Quando o amor aprende a esperar

Há lugares que transformam pessoas. Não porque elas escolham estar ali, mas porque a vida, em sua imprevisibilidade, as conduz até esses caminhos. Os corredores dos hospitais são um desses lugares. Longos, silenciosos e, muitas vezes, carregados de incertezas, eles se tornam cenários onde aprendemos lições que jamais desejaríamos conhecer, mas que acabam moldando nossa forma de enxergar o amor, a força e a própria existência.

Nesses corredores, o tempo parece seguir regras diferentes. Minutos se tornam horas. Horas parecem dias. Entre exames, diagnósticos, consultas e resultados, a vida entra em suspenso. Tudo aquilo que antes parecia urgente perde importância diante de uma única pergunta: “Vai ficar tudo bem?”
É nesse ambiente que o amor revela uma de suas faces mais profundas. Não o amor retratado em filmes, repleto de declarações grandiosas e finais felizes. Mas o amor que permanece. O amor que segura uma mão trêmula. Que passa noites em cadeiras desconfortáveis. Que enfrenta o cansaço, o medo e a angústia sem abandonar quem precisa dele.

Os corredores dos hospitais ensinam que amar não é apenas celebrar momentos bons. Amar é permanecer quando a dor chega. É estar presente quando não existem palavras capazes de confortar. É continuar acreditando quando a esperança parece pequena demais para sustentar o coração.
Há dias em que a esperança caminha lado a lado com o medo.

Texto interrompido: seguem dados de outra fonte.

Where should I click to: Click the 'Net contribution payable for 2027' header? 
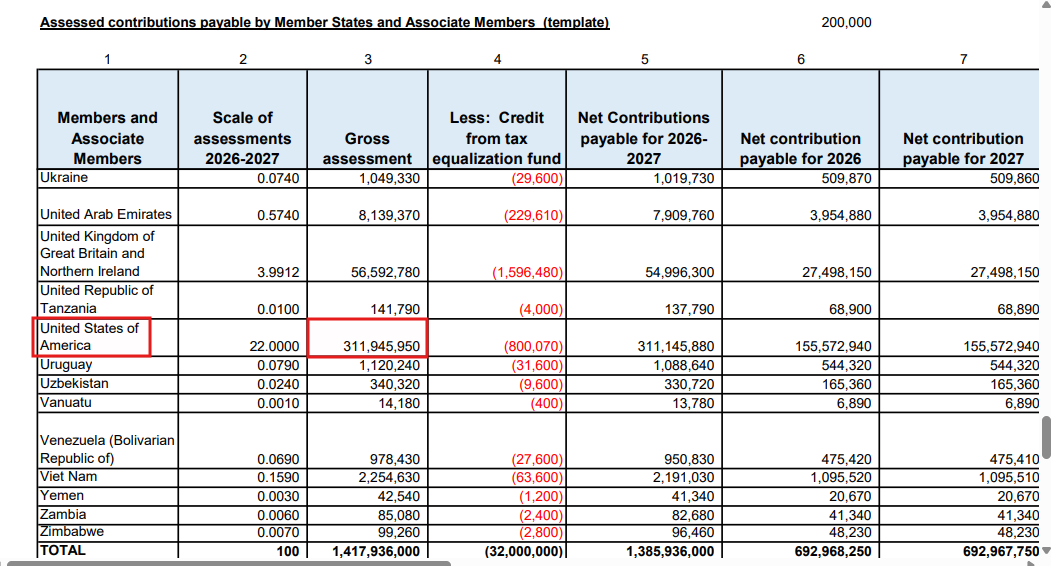[x=963, y=148]
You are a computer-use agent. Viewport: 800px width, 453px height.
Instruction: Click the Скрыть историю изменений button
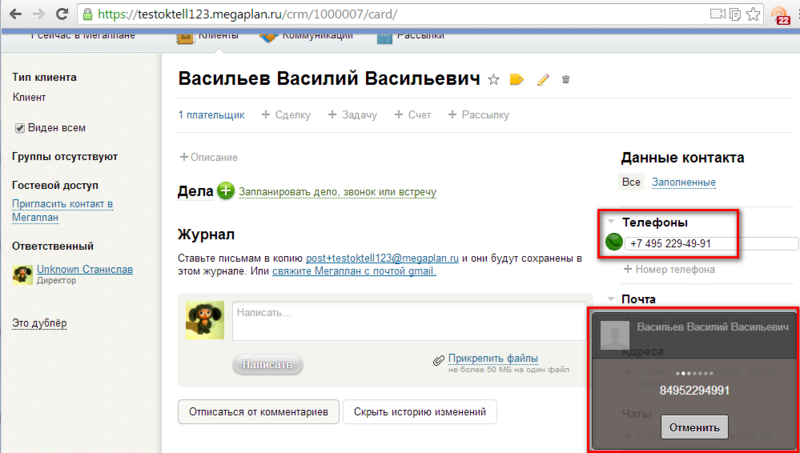point(419,412)
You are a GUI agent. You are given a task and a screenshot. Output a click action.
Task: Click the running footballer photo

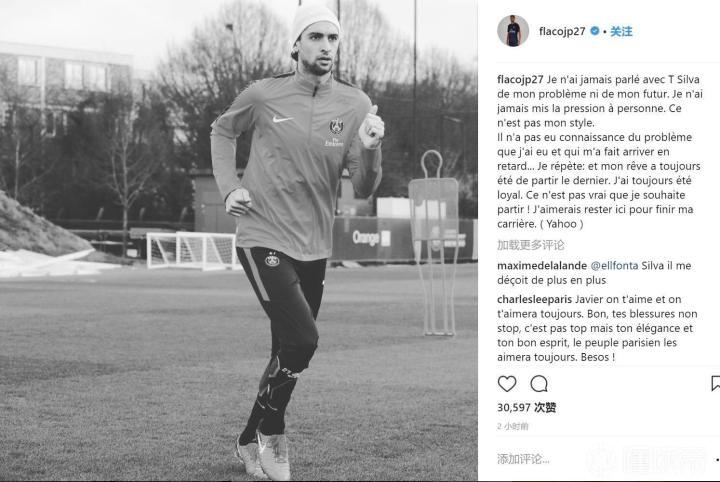coord(239,241)
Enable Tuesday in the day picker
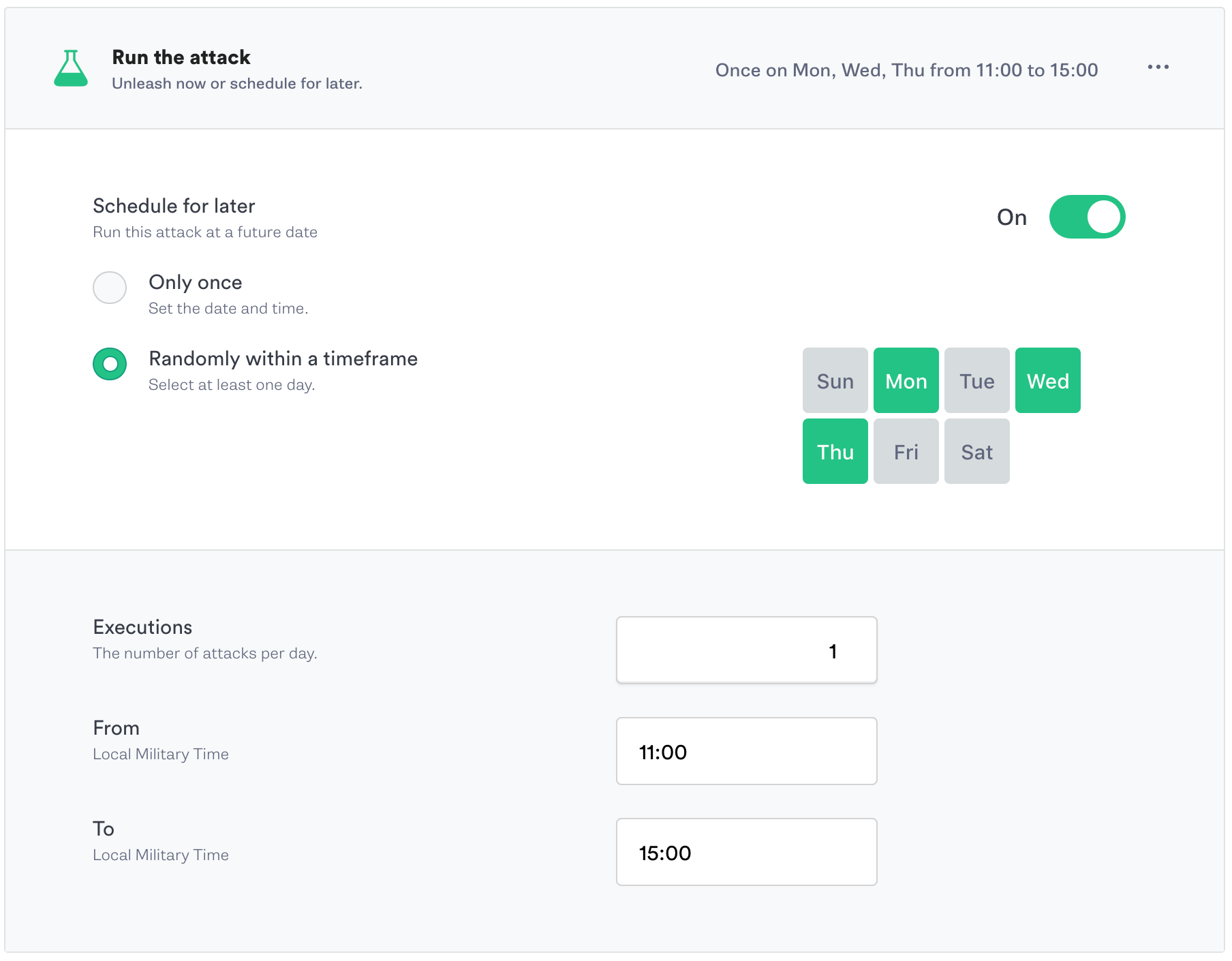This screenshot has width=1232, height=961. point(976,380)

E não há contradição nisso. Pessoas fortes também sentem medo. Pessoas corajosas também choram. Quem cuida de alguém que ama conhece essa realidade. Muitas vezes, a coragem não está em demonstrar confiança absoluta, mas em continuar seguindo apesar das incertezas.

Talvez uma das maiores lições desses corredores seja compreender que vulnerabilidade não é fraqueza. Pelo contrário. Reconhecer os próprios limites, admitir o sofrimento e ainda assim permanecer presente exige uma força extraordinária. Uma força silenciosa, invisível aos olhos do mundo, mas imensa para quem a vive.
Nesses momentos, aprendemos também o valor das pequenas coisas. Um sorriso depois de um exame difícil. Uma notícia positiva. Um abraço apertado. Um café compartilhado em meio à madrugada. Gestos simples ganham uma dimensão gigantesca quando a vida mostra o quanto tudo pode mudar de repente.
Os corredores dos hospitais ,também nos lembram da fragilidade humana. Eles derrubam a ilusão de controle que carregamos diariamente. Mostram que nem tudo depende dos nossos planos, da nossa organização ou da nossa vontade. E, paradoxalmente, é justamente nessa fragilidade que descobrimos a força dos vínculos que construímos.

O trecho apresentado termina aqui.